§ Texto de lectura:
Este desprecio del fracaso alcanza extremos enfermizos. Eli Reifman, fundador de Emblaze, le puso a su hijo Jedi, como los caballeros de La Guerra de las Galaxias. Así justifica la canallada: «El significado básico de la paternidad es dificultar las cosas al niño». Tendemos a protegerlos en exceso y lo que hay que hacer es plantearles desafíos. «Cuando le das un nombre problemático, que puede hacer que se rían de él, le brindas la oportunidad de que lidie con esa burla».

Nunca puede descartarse una base biológica, pero en mi modesta opinión esta resistencia a los contratiempos es adquirida y teóricamente emulable. Basta con que los proyectos se financien con lo que en Silicon Valley llaman OPM: other’s people money, o sea, dinero de otro. Piensen en Elon Musk. Lo despidieron de Zip2 y PayPal y en SpaceX reventó varios cohetes antes de lograr poner uno en órbita. ¿Se arredró por ello? En absoluto. ¿Está hecho de una pasta especial? Tampoco. Simplemente ha seguido la sabia regla del OPM. Perder, lo que se dice perder, ha perdido poco. De Zip2 se fue con 22 millones de dólares y de PayPal, con 180 millones. En esas condiciones, ¿quién tiene miedo al fracaso? Si Musk ha llegado (literalmente) a la estratosfera es porque ha aprendido a poner no la otra mejilla, sino la mejilla de otro.

[Registros de un conjunto de datos]
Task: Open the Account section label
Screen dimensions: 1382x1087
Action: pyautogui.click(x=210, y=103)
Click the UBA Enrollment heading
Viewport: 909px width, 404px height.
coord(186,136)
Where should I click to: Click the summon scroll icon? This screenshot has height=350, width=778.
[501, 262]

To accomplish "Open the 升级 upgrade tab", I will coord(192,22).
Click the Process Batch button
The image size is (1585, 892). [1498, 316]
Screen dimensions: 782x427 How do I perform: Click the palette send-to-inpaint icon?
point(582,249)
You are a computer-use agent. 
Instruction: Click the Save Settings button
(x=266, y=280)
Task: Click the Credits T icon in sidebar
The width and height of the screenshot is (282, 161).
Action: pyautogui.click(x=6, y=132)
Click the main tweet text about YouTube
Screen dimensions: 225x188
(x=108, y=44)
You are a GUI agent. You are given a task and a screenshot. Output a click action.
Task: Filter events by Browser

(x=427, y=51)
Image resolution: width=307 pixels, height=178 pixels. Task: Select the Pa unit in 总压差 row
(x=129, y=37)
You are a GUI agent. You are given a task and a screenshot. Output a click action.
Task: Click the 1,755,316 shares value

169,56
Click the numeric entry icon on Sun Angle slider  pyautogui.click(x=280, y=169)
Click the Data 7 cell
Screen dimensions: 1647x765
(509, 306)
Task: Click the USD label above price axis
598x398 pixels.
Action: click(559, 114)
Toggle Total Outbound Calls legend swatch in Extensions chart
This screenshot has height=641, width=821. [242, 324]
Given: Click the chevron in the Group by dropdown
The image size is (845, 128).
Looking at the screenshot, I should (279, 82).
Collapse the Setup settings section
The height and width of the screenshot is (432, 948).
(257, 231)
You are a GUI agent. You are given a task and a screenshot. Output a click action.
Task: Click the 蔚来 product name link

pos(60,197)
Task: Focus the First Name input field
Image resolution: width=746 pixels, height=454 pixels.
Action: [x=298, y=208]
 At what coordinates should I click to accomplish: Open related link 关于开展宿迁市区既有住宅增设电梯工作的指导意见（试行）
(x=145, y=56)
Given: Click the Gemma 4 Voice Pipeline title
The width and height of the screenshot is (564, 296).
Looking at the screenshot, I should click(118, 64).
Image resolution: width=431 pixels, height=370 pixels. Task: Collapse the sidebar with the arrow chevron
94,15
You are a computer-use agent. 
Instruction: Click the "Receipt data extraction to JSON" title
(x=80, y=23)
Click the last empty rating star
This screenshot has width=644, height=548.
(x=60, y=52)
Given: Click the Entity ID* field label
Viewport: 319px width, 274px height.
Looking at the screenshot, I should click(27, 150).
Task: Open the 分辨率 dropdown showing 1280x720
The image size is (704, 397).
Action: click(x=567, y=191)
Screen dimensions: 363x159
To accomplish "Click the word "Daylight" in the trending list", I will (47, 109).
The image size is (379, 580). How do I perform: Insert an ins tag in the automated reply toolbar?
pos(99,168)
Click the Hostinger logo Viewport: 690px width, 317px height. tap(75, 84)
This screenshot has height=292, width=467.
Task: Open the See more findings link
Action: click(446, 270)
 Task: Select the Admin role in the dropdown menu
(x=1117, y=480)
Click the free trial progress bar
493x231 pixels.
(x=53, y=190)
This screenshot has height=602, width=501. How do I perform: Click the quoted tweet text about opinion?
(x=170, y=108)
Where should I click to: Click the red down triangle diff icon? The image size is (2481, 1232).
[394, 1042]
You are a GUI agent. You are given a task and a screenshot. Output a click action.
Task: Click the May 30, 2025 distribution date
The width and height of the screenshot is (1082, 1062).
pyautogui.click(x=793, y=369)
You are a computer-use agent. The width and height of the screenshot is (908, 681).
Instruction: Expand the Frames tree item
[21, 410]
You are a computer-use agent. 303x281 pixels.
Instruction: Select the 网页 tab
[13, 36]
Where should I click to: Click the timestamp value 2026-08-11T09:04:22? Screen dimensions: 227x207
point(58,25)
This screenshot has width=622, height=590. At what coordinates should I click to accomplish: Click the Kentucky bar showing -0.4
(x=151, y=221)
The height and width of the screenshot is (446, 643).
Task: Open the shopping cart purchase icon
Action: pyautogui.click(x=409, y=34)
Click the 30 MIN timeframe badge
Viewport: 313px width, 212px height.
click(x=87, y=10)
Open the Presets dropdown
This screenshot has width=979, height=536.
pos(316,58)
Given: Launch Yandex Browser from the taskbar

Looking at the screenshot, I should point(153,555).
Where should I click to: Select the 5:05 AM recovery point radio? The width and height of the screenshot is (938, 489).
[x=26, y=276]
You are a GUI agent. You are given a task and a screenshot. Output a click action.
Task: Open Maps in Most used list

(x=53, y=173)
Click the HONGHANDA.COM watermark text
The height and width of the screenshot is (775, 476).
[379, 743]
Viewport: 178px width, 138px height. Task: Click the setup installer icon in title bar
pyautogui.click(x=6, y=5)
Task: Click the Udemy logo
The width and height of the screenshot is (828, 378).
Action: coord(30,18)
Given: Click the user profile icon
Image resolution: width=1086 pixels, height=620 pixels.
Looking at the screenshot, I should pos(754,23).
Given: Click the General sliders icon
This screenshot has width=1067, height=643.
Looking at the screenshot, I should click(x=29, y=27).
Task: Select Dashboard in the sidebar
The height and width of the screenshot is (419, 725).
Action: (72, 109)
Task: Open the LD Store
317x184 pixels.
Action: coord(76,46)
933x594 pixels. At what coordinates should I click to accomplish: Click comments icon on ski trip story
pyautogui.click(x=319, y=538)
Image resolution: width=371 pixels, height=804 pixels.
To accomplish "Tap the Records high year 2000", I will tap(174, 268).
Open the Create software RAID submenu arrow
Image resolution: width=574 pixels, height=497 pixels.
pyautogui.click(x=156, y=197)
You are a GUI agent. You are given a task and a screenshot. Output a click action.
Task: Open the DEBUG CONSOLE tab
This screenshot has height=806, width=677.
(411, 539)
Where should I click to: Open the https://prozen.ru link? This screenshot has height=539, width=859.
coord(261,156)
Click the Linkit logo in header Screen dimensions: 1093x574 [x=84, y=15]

§ Acción requerida 1:
Según el texto sobre el miedo al fracaso, ¿con cuánto dinero se fue Elon Musk de PayPal?
§ Acción requerida 2:
Prolonga el texto sobre el miedo al fracaso a partir de su última frase.

§ Respuesta 1:
Con 180 millones de dólares.

§ Respuesta 2:
En España, por el contrario, muchas compañías se financian con crédito y, cuando fallan, dejan mucha deuda y poca satisfacción. Por eso no abunda el emprendedor serial. Pruebas una vez y a la siguiente dices: pasa tú delante, que a mí me da la risa.

Viva la ciencia

Al final, la aventura de Bereshit no costó ni cinco millones ni ocho millones, sino casi 100 millones. Hay pocos sitios donde semejante error de previsión pueda subsanarse. Israel lo logró porque, además de acceso a capital abundante, dispone de una urdimbre de profesionales densamente interconectados. Si se te ocurre una idea, hay decenas de foros como el Majanet donde exponerla y reclutar socios que complementen aquellas facetas en las que tú flojeas: la programación, las finanzas, la publicidad, el diseño, lo que sea. 

Este ecosistema no se improvisa de un día para otro, pero al éxito de la sonda lunar contribuyó además la condición de pueblo asediado de los judíos. Ninguna otra nación es más consciente de la importancia de la ciencia. Durante un debate celebrado en los años 90, un árabe preguntó al profesor Moshé Lissak cómo 600.000 personas sin formación militar habían conseguido imponerse a siete ejércitos en 1948. «Mi erudito amigo», contestó Lissak, «pensar que los derrotamos entonces es precisamente el mayor error que cometen ustedes. Los derrotamos mucho antes de la guerra de independencia. Sucedió en 1925, el día en que fundamos la Universidad Hebrea de Jerusalén».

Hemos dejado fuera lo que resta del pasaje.